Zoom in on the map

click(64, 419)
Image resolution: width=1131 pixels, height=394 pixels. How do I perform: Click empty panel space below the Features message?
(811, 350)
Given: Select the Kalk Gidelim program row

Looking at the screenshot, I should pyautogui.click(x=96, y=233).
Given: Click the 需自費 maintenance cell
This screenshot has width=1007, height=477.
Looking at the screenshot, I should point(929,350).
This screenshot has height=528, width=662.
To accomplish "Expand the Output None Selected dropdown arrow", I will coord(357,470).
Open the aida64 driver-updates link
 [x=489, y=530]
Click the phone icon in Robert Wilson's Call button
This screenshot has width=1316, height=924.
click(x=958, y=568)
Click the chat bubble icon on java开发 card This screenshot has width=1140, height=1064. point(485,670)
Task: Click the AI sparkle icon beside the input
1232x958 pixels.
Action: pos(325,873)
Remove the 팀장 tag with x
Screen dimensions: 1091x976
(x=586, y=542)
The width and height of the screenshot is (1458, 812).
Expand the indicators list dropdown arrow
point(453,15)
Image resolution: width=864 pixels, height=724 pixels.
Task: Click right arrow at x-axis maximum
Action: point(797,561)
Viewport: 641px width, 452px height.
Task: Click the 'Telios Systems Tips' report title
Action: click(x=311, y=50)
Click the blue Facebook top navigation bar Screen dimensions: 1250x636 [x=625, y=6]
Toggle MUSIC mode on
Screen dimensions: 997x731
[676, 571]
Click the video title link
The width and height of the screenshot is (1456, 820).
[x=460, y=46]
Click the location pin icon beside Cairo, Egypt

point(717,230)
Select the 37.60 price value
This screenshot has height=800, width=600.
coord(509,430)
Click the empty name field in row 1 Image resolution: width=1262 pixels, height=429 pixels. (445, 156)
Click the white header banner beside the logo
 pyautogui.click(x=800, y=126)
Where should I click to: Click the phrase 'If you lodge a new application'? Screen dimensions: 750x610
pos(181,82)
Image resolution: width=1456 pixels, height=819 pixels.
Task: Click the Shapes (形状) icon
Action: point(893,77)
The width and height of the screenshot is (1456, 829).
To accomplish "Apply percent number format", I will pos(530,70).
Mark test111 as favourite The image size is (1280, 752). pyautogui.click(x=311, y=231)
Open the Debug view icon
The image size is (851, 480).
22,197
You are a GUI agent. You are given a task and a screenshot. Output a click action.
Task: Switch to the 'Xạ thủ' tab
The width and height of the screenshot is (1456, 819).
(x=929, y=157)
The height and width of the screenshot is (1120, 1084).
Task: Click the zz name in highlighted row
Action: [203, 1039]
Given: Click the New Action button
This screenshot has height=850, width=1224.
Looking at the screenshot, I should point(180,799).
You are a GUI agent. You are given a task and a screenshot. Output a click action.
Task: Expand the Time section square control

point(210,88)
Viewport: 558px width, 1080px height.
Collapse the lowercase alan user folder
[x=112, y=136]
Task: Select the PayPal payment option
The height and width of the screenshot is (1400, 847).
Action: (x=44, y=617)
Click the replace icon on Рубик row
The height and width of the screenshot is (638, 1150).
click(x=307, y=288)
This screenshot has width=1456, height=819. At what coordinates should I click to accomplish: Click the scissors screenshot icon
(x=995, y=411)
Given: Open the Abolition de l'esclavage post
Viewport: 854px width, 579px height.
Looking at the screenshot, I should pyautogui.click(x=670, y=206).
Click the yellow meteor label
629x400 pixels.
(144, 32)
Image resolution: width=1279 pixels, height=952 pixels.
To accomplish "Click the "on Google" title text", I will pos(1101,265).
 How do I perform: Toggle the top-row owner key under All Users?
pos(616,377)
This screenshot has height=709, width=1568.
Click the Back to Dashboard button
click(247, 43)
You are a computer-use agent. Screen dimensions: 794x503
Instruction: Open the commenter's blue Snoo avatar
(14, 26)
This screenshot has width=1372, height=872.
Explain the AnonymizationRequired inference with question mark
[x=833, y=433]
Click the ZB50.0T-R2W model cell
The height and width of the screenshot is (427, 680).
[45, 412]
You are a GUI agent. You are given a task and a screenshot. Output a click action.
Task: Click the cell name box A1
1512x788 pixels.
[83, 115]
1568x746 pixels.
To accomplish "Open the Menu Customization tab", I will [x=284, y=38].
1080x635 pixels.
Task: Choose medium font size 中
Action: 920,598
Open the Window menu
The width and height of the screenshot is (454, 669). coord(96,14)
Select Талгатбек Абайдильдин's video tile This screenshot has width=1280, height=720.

————

# WHAT YOU WILL DO
Update the records by replacing each "dropdown arrow" with "drop-down arrow", keeping everything else the same.

# SOLUTION BELOW
Zoom in on the map

click(64, 419)
Image resolution: width=1131 pixels, height=394 pixels. How do I perform: Click empty panel space below the Features message?
(811, 350)
Given: Select the Kalk Gidelim program row

Looking at the screenshot, I should pyautogui.click(x=96, y=233).
Given: Click the 需自費 maintenance cell
This screenshot has width=1007, height=477.
Looking at the screenshot, I should point(929,350).
This screenshot has height=528, width=662.
To accomplish "Expand the Output None Selected drop-down arrow", I will coord(357,470).
Open the aida64 driver-updates link
 [x=489, y=530]
Click the phone icon in Robert Wilson's Call button
This screenshot has width=1316, height=924.
click(x=958, y=568)
Click the chat bubble icon on java开发 card This screenshot has width=1140, height=1064. point(485,670)
Task: Click the AI sparkle icon beside the input
1232x958 pixels.
Action: pos(325,873)
Remove the 팀장 tag with x
Screen dimensions: 1091x976
(x=586, y=542)
The width and height of the screenshot is (1458, 812).
Expand the indicators list drop-down arrow
point(453,15)
Image resolution: width=864 pixels, height=724 pixels.
Task: Click right arrow at x-axis maximum
Action: point(797,561)
Viewport: 641px width, 452px height.
Task: Click the 'Telios Systems Tips' report title
Action: click(x=311, y=50)
Click the blue Facebook top navigation bar Screen dimensions: 1250x636 [x=625, y=6]
Toggle MUSIC mode on
Screen dimensions: 997x731
[676, 571]
Click the video title link
The width and height of the screenshot is (1456, 820).
[x=460, y=46]
Click the location pin icon beside Cairo, Egypt

point(717,230)
Select the 37.60 price value
This screenshot has height=800, width=600.
coord(509,430)
Click the empty name field in row 1 Image resolution: width=1262 pixels, height=429 pixels. (445, 156)
Click the white header banner beside the logo
 pyautogui.click(x=800, y=126)
Where should I click to: Click the phrase 'If you lodge a new application'? Screen dimensions: 750x610
pos(181,82)
Image resolution: width=1456 pixels, height=819 pixels.
Task: Click the Shapes (形状) icon
Action: point(893,77)
The width and height of the screenshot is (1456, 829).
To accomplish "Apply percent number format", I will pos(530,70).
Mark test111 as favourite The image size is (1280, 752). pyautogui.click(x=311, y=231)
Open the Debug view icon
The image size is (851, 480).
22,197
You are a GUI agent. You are given a task and a screenshot. Output a click action.
Task: Switch to the 'Xạ thủ' tab
The width and height of the screenshot is (1456, 819).
(x=929, y=157)
The height and width of the screenshot is (1120, 1084).
Task: Click the zz name in highlighted row
Action: [203, 1039]
Given: Click the New Action button
This screenshot has height=850, width=1224.
Looking at the screenshot, I should point(180,799).
You are a GUI agent. You are given a task and a screenshot. Output a click action.
Task: Expand the Time section square control

point(210,88)
Viewport: 558px width, 1080px height.
Collapse the lowercase alan user folder
[x=112, y=136]
Task: Select the PayPal payment option
The height and width of the screenshot is (1400, 847).
Action: (x=44, y=617)
Click the replace icon on Рубик row
The height and width of the screenshot is (638, 1150).
click(x=307, y=288)
This screenshot has width=1456, height=819. At what coordinates should I click to accomplish: Click the scissors screenshot icon
(x=995, y=411)
Given: Open the Abolition de l'esclavage post
Viewport: 854px width, 579px height.
Looking at the screenshot, I should pyautogui.click(x=670, y=206).
Click the yellow meteor label
629x400 pixels.
(144, 32)
Image resolution: width=1279 pixels, height=952 pixels.
To accomplish "Click the "on Google" title text", I will pos(1101,265).
 How do I perform: Toggle the top-row owner key under All Users?
pos(616,377)
This screenshot has height=709, width=1568.
Click the Back to Dashboard button
click(247, 43)
You are a computer-use agent. Screen dimensions: 794x503
Instruction: Open the commenter's blue Snoo avatar
(14, 26)
This screenshot has width=1372, height=872.
Explain the AnonymizationRequired inference with question mark
[x=833, y=433]
Click the ZB50.0T-R2W model cell
The height and width of the screenshot is (427, 680).
[45, 412]
You are a GUI agent. You are given a task and a screenshot. Output a click action.
Task: Click the cell name box A1
1512x788 pixels.
[83, 115]
1568x746 pixels.
To accomplish "Open the Menu Customization tab", I will [x=284, y=38].
1080x635 pixels.
Task: Choose medium font size 中
Action: 920,598
Open the Window menu
The width and height of the screenshot is (454, 669). coord(96,14)
Select Талгатбек Абайдильдин's video tile This screenshot has width=1280, height=720.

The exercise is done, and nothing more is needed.